Don't love at which point they tinkered with every-day functionality such as boolean indexing.


If your arrays aren't too big or you don't have too many of them, you might be able to get away with forcing the left hand side of == to be a string:

myRows = df[str(df['Unnamed: 5']) == 'Peter'].index.tolist()

But this is ~1.5 times slower if df['Unnamed: 5'] is a string, 25-30 times slower if df['Unnamed: 5'] is a small numpy array (length = 10), and 150-160 times slower if it's a numpy array with length 100 (times averaged over 500 trials).

a = linspace(0, 5, 10)
b = linspace(0, 50, 100)
n = 500
string1 = 'Peter'
string2 = 'blargh'
times_a = zeros(n)
times_str_a = zeros(n)
times_s = zeros(n)
times_str_s = zeros(n)
times_b = zeros(n)
times_str_b = zeros(n)
for i in range(n):
    t0 = time.time()
    tmp1 = a == string1
    t1 = time.time()
    tmp2 = str(a) == string1
    t2 = time.time()
    tmp3 = string2 == string1
    t3 = time.time()
    tmp4 = str(string2) == string1
    t4 = time.time()
    tmp5 = b == string1
    t5 = time.time()
    tmp6 = str(b) == string1
    t6 = time.time()
    times_a[i] = t1 - t0
    times_str_a[i] = t2 - t1
    times_s[i] = t3 - t2
    times_str_s[i] = t4 - t3
    times_b[i] = t5 - t4
    times_str_b[i] = t6 - t5
print('Small array:')
print('Time to compare without str conversion: {} s. With str conversion: {} s'.format(mean(times_a), mean(times_str_a)))
print('Ratio of time with/without string conversion: {}'.format(mean(times_str_a)/mean(times_a)))

print('\nBig array')
print('Time to compare without str conversion: {} s. With str conversion: {} s'.format(mean(times_b), mean(times_str_b)))
print(mean(times_str_b)/mean(times_b))

print('\nString')
print('Time to compare without str conversion: {} s. With str conversion: {} s'.format(mean(times_s), mean(times_str_s)))
print('Ratio of time with/without string conversion: {}'.format(mean(times_str_s)/mean(times_s)))

Result:

Small array:
Time to compare without str conversion: 6.58464431763e-06 s. With str conversion: 0.000173756599426 s
Ratio of time with/without string conversion: 26.3881526541

Big array
Time to compare without str conversion: 5.44309616089e-06 s. With str conversion: 0.000870866775513 s
159.99474375821288

String
Time to compare without str conversion: 5.89370727539e-07 s. With str conversion: 8.30173492432e-07 s
Ratio of time with/without string conversion: 1.40857605178

I get the same error when I try to set the index_col reading a file into a Panda's data-frame:

df = pd.read_csv('my_file.tsv', sep='\t', header=0, index_col=['0'])  ## or same with the following
df = pd.read_csv('my_file.tsv', sep='\t', header=0, index_col=[0])

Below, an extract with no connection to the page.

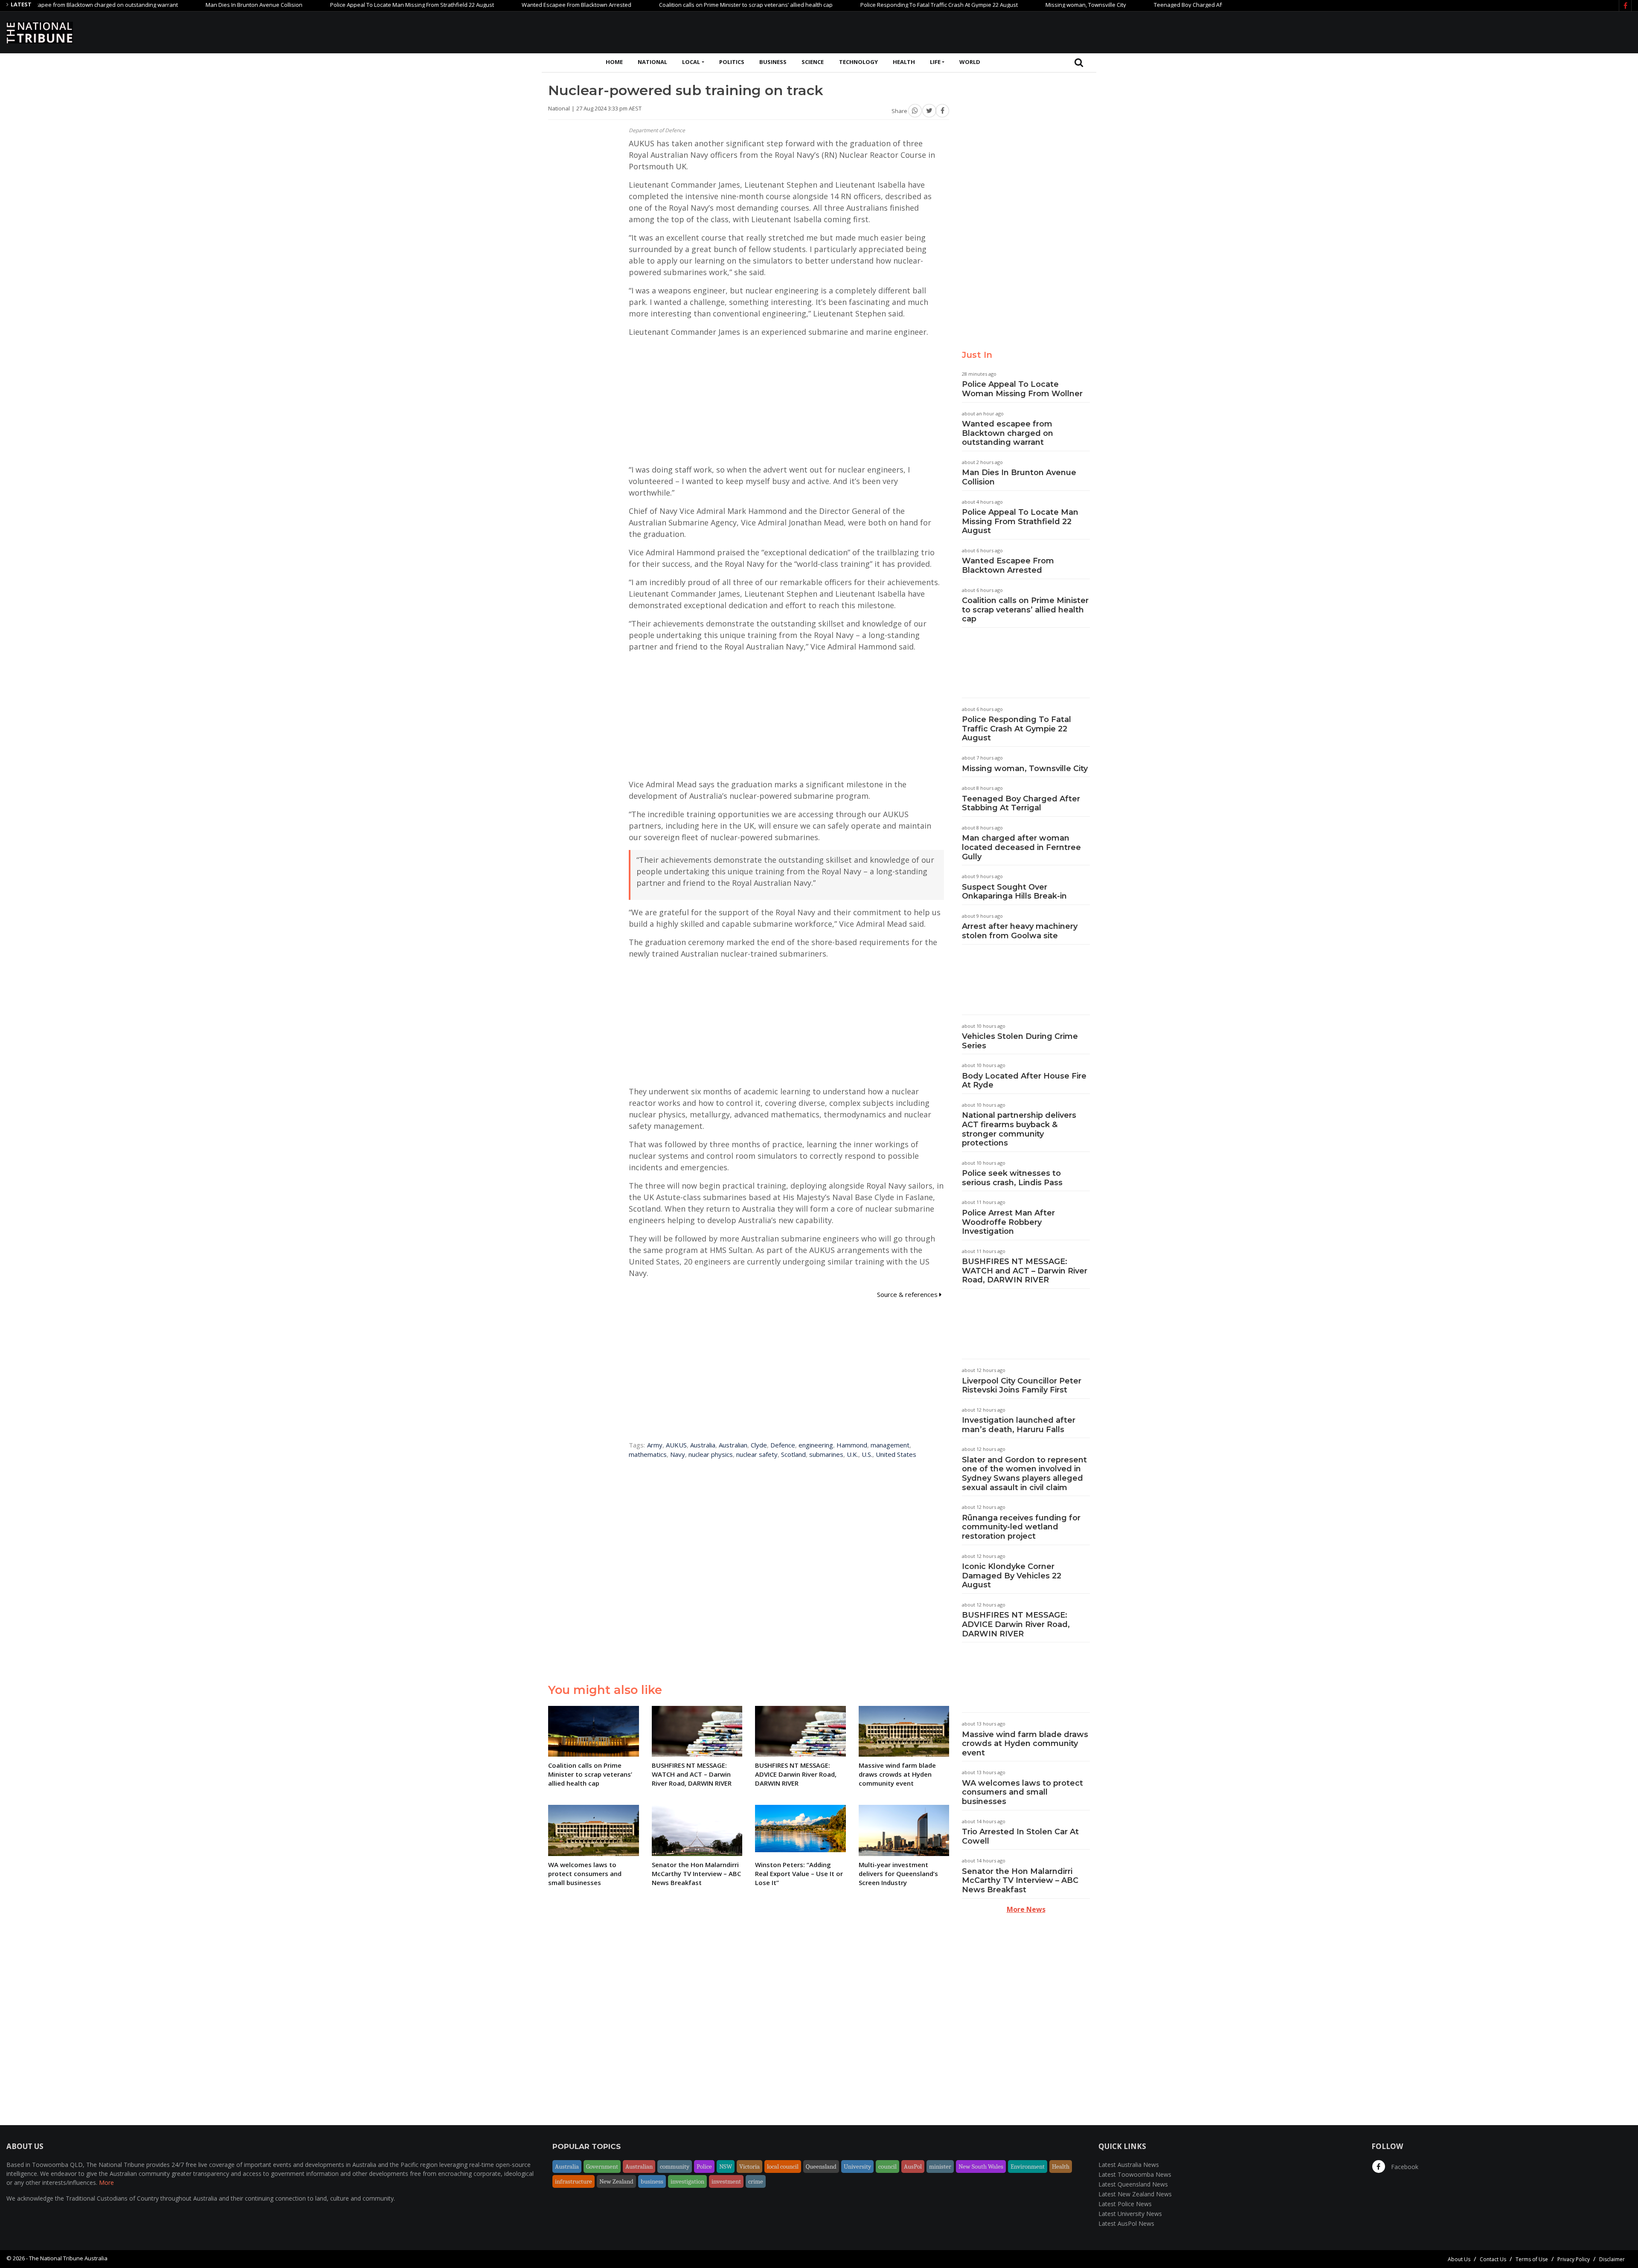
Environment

I have never encountered such an error previously. I still am trying to figure out the reason behind this (using @Eric Leschinski explanation and others).

Anyhow, the following approach solves the problem for now until I figure the reason out:

df = pd.read_csv('my_file.tsv', sep='\t', header=0)  ## not setting the index_col
df.set_index(['0'], inplace=True)

I will update this as soon as I figure out the reason for such behavior.

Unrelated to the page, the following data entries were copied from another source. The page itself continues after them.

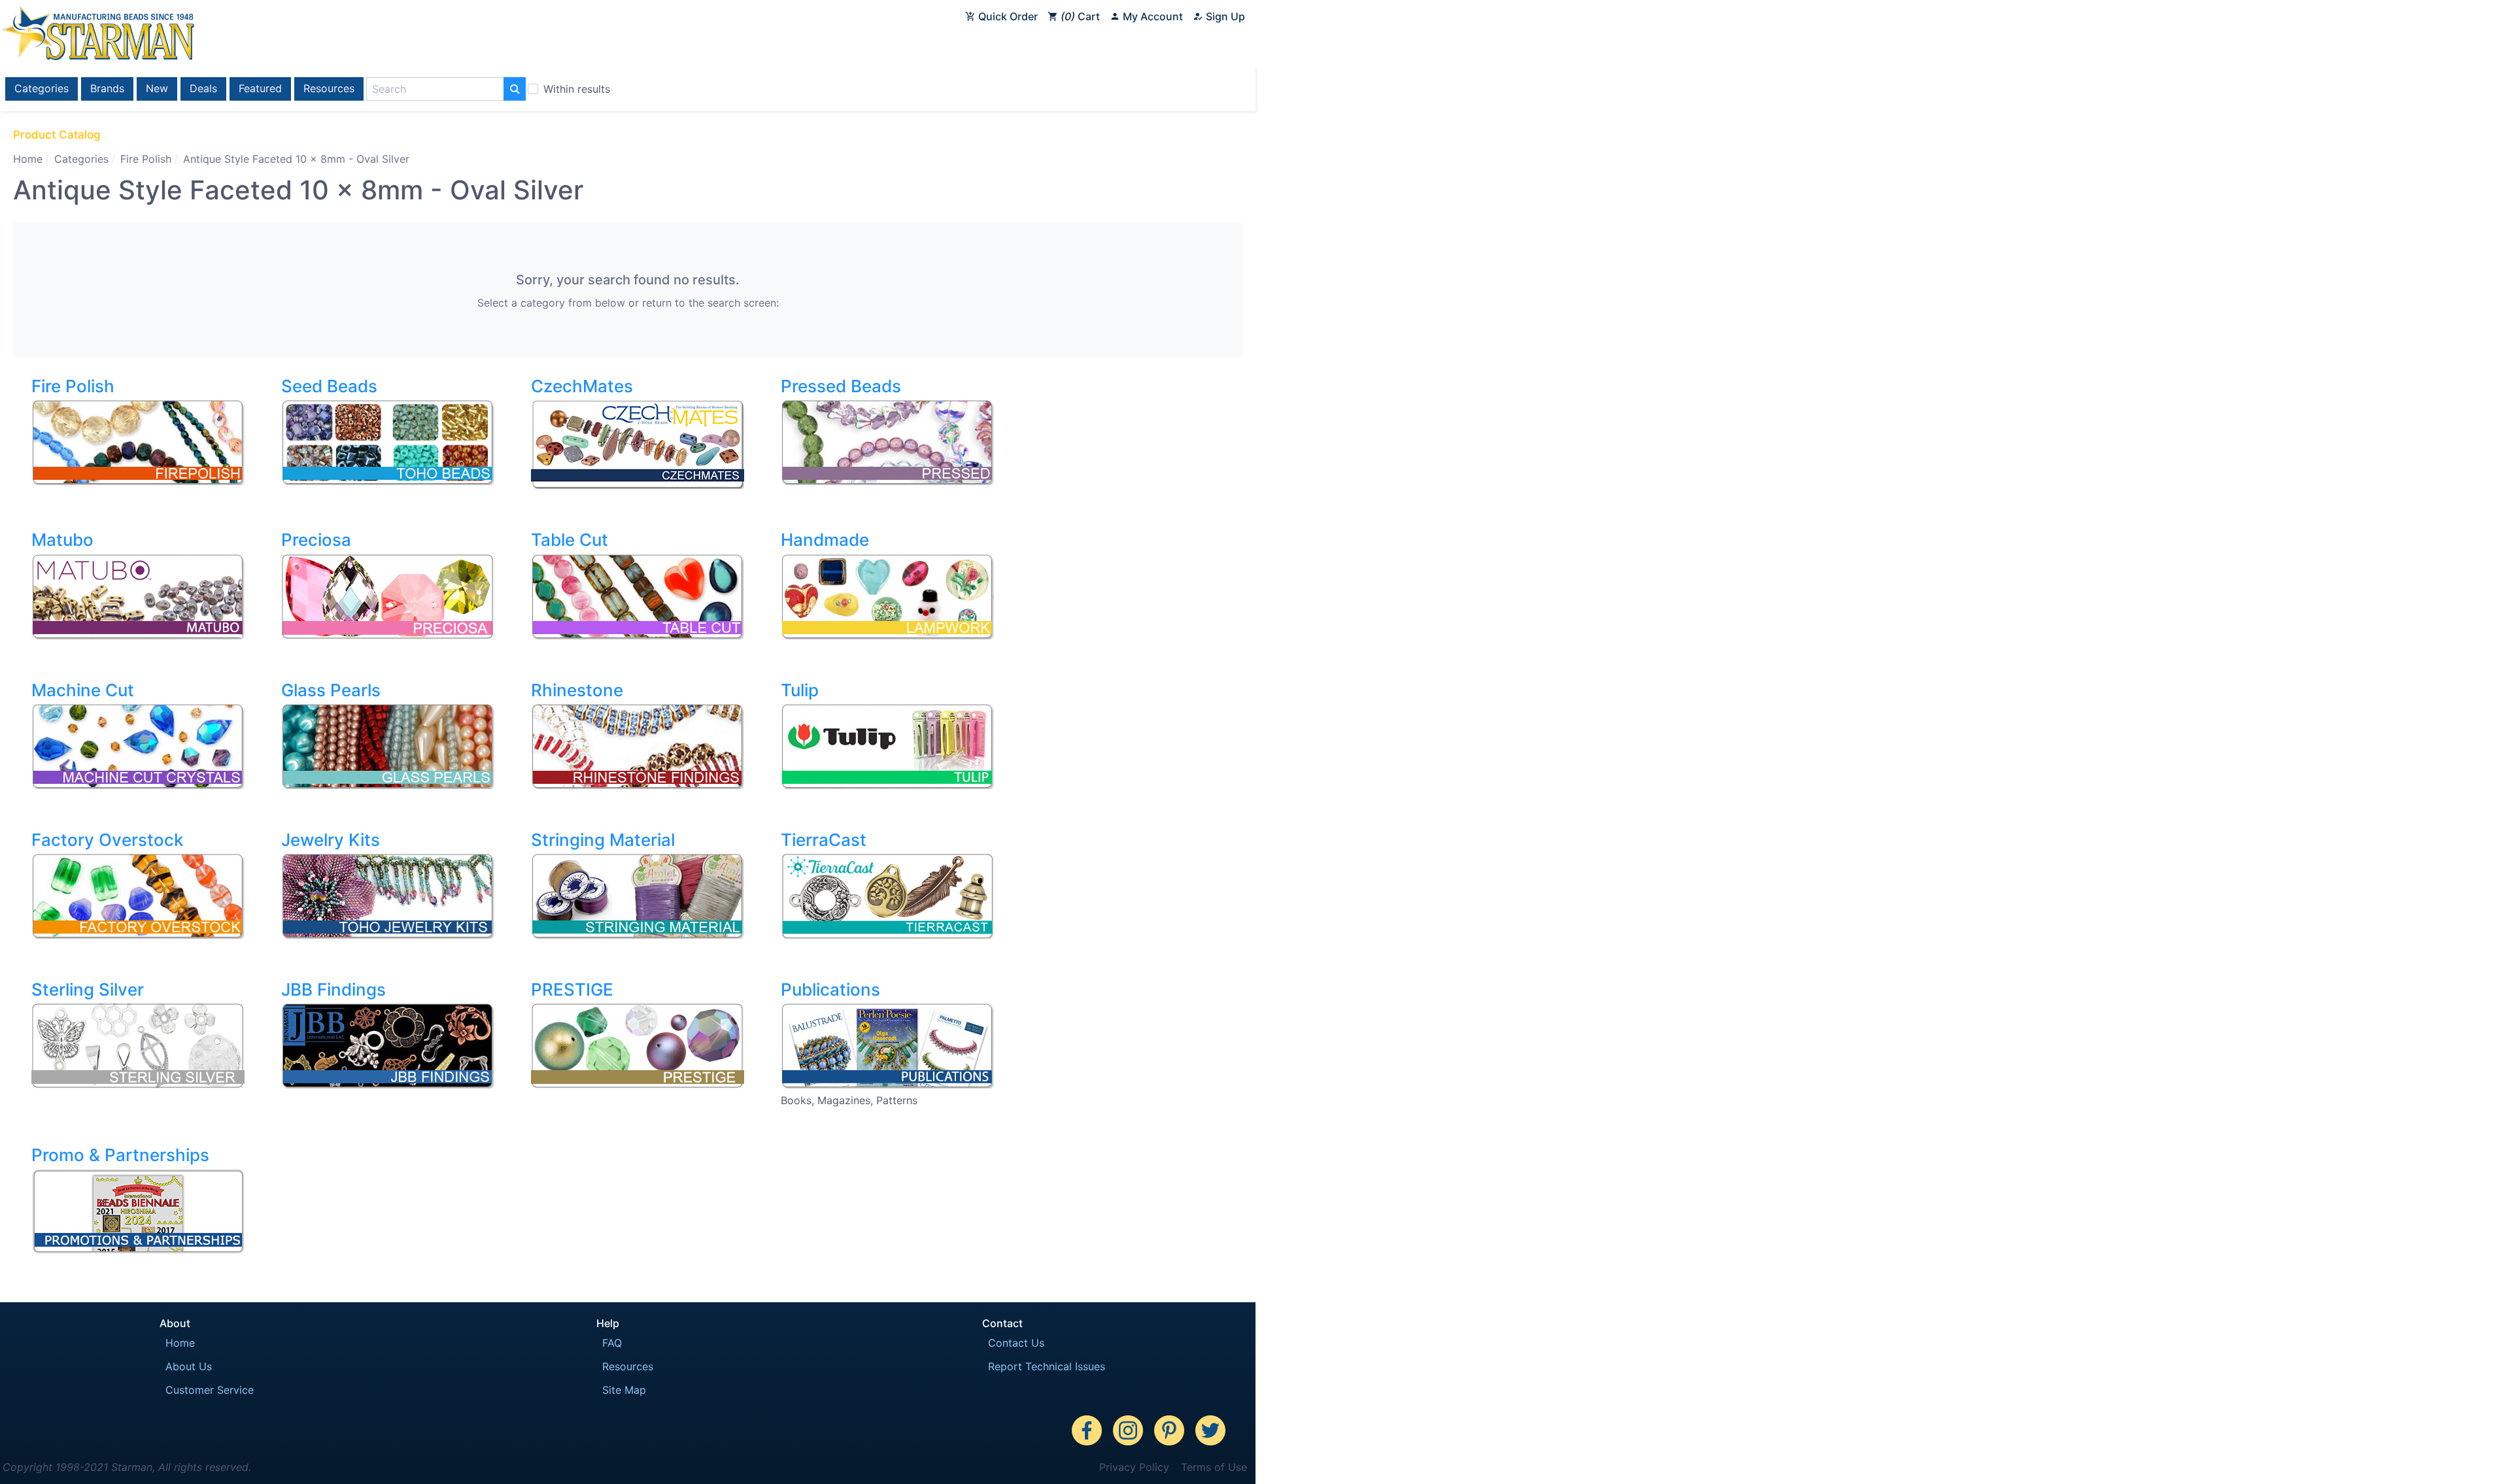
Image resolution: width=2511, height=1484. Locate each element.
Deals (203, 88)
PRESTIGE (572, 989)
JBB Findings (333, 989)
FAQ (612, 1342)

I had this code which was causing the error:

for t in dfObj['time']:
  if type(t) == str:
    the_date = dateutil.parser.parse(t)
    loc_dt_int = int(the_date.timestamp())
    dfObj.loc[t == dfObj.time, 'time'] = loc_dt_int

I changed it to this:

for t in dfObj['time']:
  try:
    the_date = dateutil.parser.parse(t)
    loc_dt_int = int(the_date.timestamp())
    dfObj.loc[t == dfObj.time, 'time'] = loc_dt_int
  except Exception as e:
    print(e)
    continue

to avoid the comparison, which is throwing the warning - as stated above. I only had to avoid the exception because of dfObj.loc in the for loop, maybe there is a way to tell it not to check the rows it has already changed.

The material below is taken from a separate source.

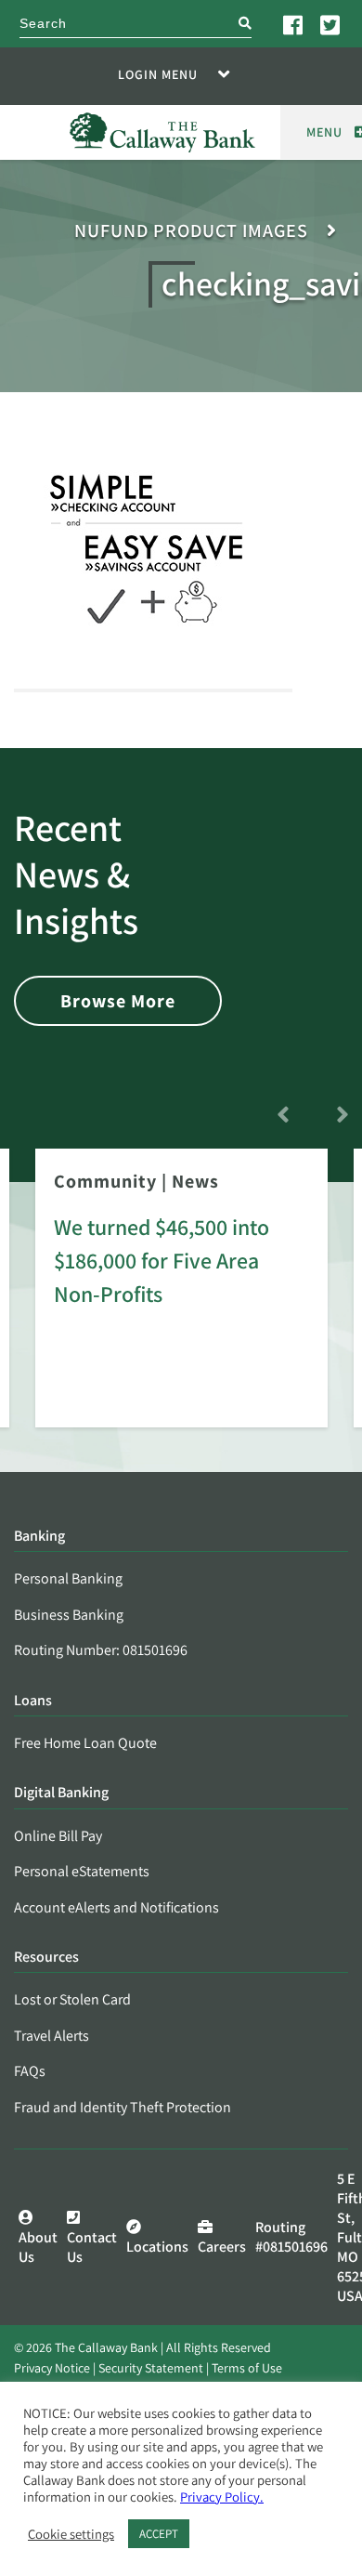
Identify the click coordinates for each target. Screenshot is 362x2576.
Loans (33, 1701)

This FutureWarning isn't from Pandas, it is from numpy and the bug also affects matplotlib and others, here's how to reproduce the warning nearer to the source of the trouble:

import numpy as np
print(np.__version__)   # Numpy version '1.12.0'
'x' in np.arange(5)       #Future warning thrown here

FutureWarning: elementwise comparison failed; returning scalar instead, but in the 
future will perform elementwise comparison
False

Another way to reproduce this bug using the double equals operator:

import numpy as np
np.arange(5) == np.arange(5).astype(str)    #FutureWarning thrown here

An example of Matplotlib affected by this FutureWarning under their quiver plot implementation: https://matplotlib.org/examples/pylab_examples/quiver_demo.html

What's going on here?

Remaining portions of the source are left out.